# 文章の抜粋
----

金の違法採掘現場へ

「オンボロだ」。
そのセスナ機を見た時に、つい口から出そうになった。1985年製という機体は著しく老朽化していた。搭乗するのは、若干ためらわれた。

そのセスナ機でアマゾンの森の上空を飛んで1時間20分ほど。大規模に地肌が露わになった場所が見えてきた。旋回しながら急降下する。ジャングルのなかに、一筋の滑走路。当然、舗装などない。赤茶けた地面に着陸すると、古い機体が壊れんばかりに、激しい振動が体に響いた。

滑走路脇に、平屋の建物が建っていた。中に入ると、ずらりと酒のボトルが並んでいる。カウンターのような場所に貼ってあった、小さなポスターが目に入った。代表が説明する。

「『ガリンペイロ(金の採掘人)は盗賊ではない』ですよ。撮影してください。我々は、盗賊じゃないんです」

建物の傍らには、焼け焦げたショベルカーも放置されていた。捜査当局に火を放たれたという。

現地には2時間ほどしか滞在が許されないため、違法採掘の現場に向かうよう促された。ここからは、代表が雇っている56歳の作業員が案内するという。彼の顔も撮影不可だ。作業員と取材クルー合わせて4人が、1台の大型3輪バイクに乗る。小雨のなか、ジャングルの奥へと30分ほど走ると、白いテントが見えてきた。バイクを降りて、さらに泥道を歩く。激しいモーター音が聞こえてきた。そこが「金の違法採掘」の現場だった。

直径50メートル、深さ20メートルほどだろうか。地面に大きくえぐられた穴のなかでは、作業員がホースから噴出する水で土を崩していた。この土を吸い上げて金を抽出するという。

案内役の作業員が、フライパンのような鍋に砂利を入れて、何度も水で洗っていた。その鍋の中を指差し、「見ろ」という。1ミリにも満たない白い点が複数あった。

「白くなっている水銀に金が付着している」
「水銀が付着しているから金の色はしていない」

作業員によれば、かつて、この場所に水銀を大量に撒いたことから、今は水銀を使わなくても金の採取が可能で、付着した水銀を熱し蒸発させると金を抽出できるという。その水銀は大気中に出ない仕組みにしていると説明した。ただ装置などは現場で見当たらず、「環境を汚染していない」という確たる裏付けを確認することはできなかった。

先住民ムンドゥルク族の訴え

こうした違法業者の言い分について、ムンドゥルク族のジュアレス首長に伝えるとこう反論した。

----

# データ一覧
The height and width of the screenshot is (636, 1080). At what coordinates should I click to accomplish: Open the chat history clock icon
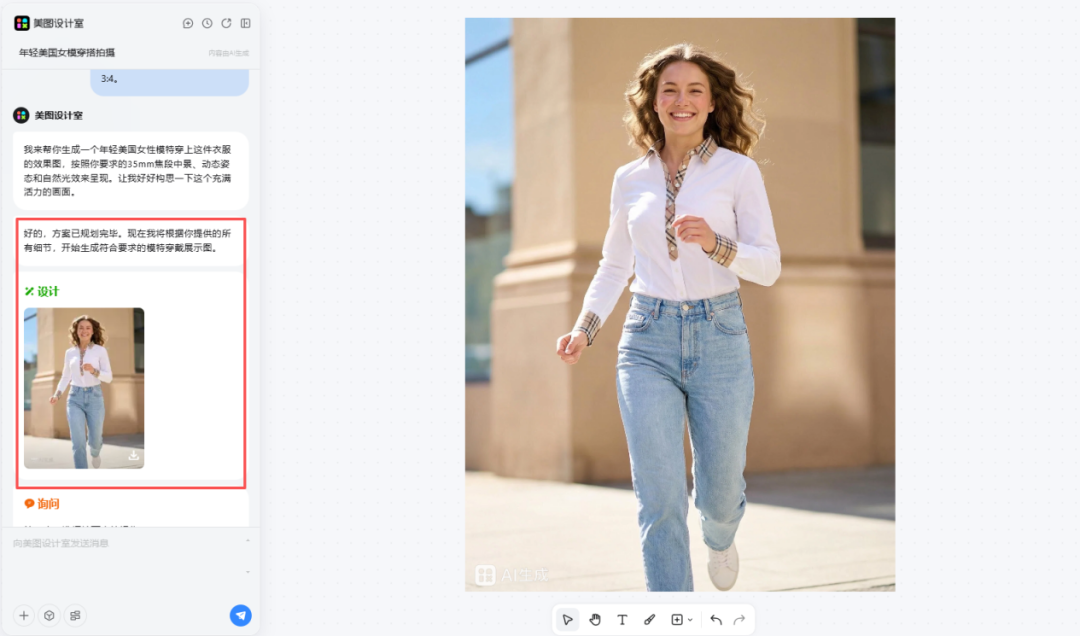coord(207,23)
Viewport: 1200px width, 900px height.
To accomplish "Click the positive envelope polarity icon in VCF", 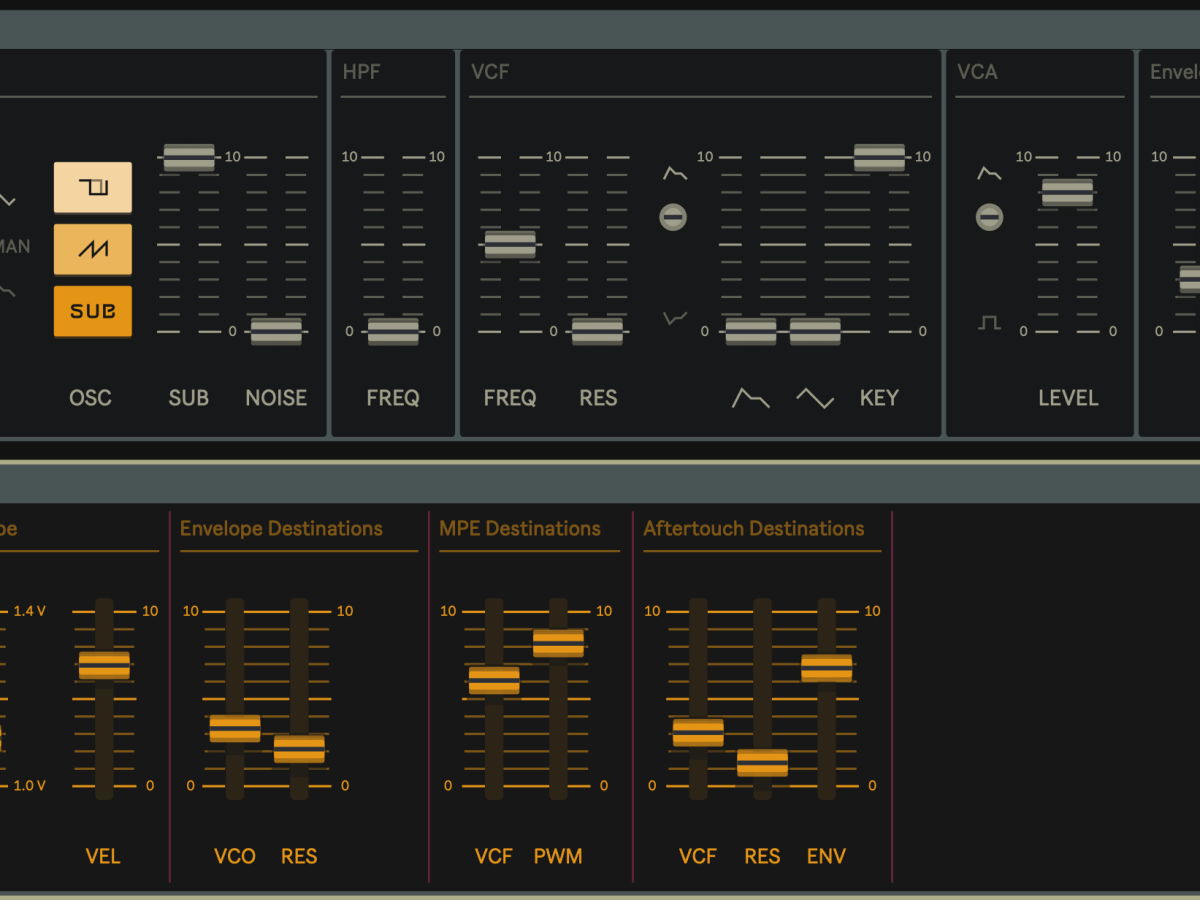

----

# 取り組む課題
(1) 金の違法採掘についての文章を読んで、次の問いに答えてください。
(a) 取材で乗ったセスナ機は何年製ですか。
(b) 現地にはどれくらいの時間しかいられませんでしたか。
(c) 作業員が土を崩していた穴は、どれくらいの大きさだと書かれていますか。
(2) 次の (a)〜(c) が金の違法採掘についての文章の内容と合っているかどうか、はい・いいえで答えてください。決め手となる文章中の言葉をそのまま引いてください。
(a) 着陸した滑走路は舗装されていた。
(b) 現場を案内した作業員は56歳だった。
(c) 水銀が大気中に出ないようにする装置を、取材班は現場で確かめた。
(3) 金の違法採掘についての文章を、最後の文の次から続けて書いてください。
一覧はこの作業には関係しません。

# 課題の答え
(1)
(a) 1985年製です。
(b) 2時間ほどです。
(c) 直径50メートル、深さ20メートルほどです。

(2)
(a) いいえ。「当然、舗装などない。」
(b) はい。「代表が雇っている56歳の作業員が案内するという。」
(c) いいえ。「ただ装置などは現場で見当たらず」

(3)
「ガリンペイロが言っていることは事実ではありません。彼らは今も水銀を使っています。箱のようなもののなかで金を焼きますが、その時に煙が出ます。この煙が水銀です。煙を外に出さないようにする方法はありません。最近も、川で金採掘をしている人が金を焼いているところを見ました。煙が出て、それが下に落ちて水銀になります。ガリンペイロは金採掘を止めたくないので、今は水銀を使わないと言っているだけです」

ジュアレス首長は危機感を一層強めている。

「金の採掘によって、魚が汚染されています。汚染された魚を食べることで、私たちも汚染されます。それが現状です。いま、私たち先住民は、自分たちの健康をとても心配しています」

そのうえで、水俣病を経験した日本への期待も述べた。

「私たちは、多くの子どもが障がいをともなって生まれていることを、すでに知っています。外国、日本の人々が、私たちの問題を理解してくれることを期待しています

日本の水俣病は、1950年代前半の患者発生から、原因物質を確定するまでに、20年近くを要した。アマゾン先住民の子どもたちに広がる健康被害でも、原因の解明に向けた詳しい調査が求められている。日本の知見を活かすことはできないだろうか。

今年1月に就任したブラジルのルラ大統領は、違法採掘取り締まりを強化する姿勢を見せている。現地メディアによると、違法採掘による水銀汚染などから、先住民ヤノマミ族で、死亡や健康被害が相次いでいるとして、最高裁が1月30日、ジェノサイド(大量虐殺)などの疑いで、ボルソナロ前政権の関係当局の捜査を検察などに命じたという。

アマゾンの「水銀汚染」は容易に解決する問題ではない。今後、一歩でも前に進むことを期待したい。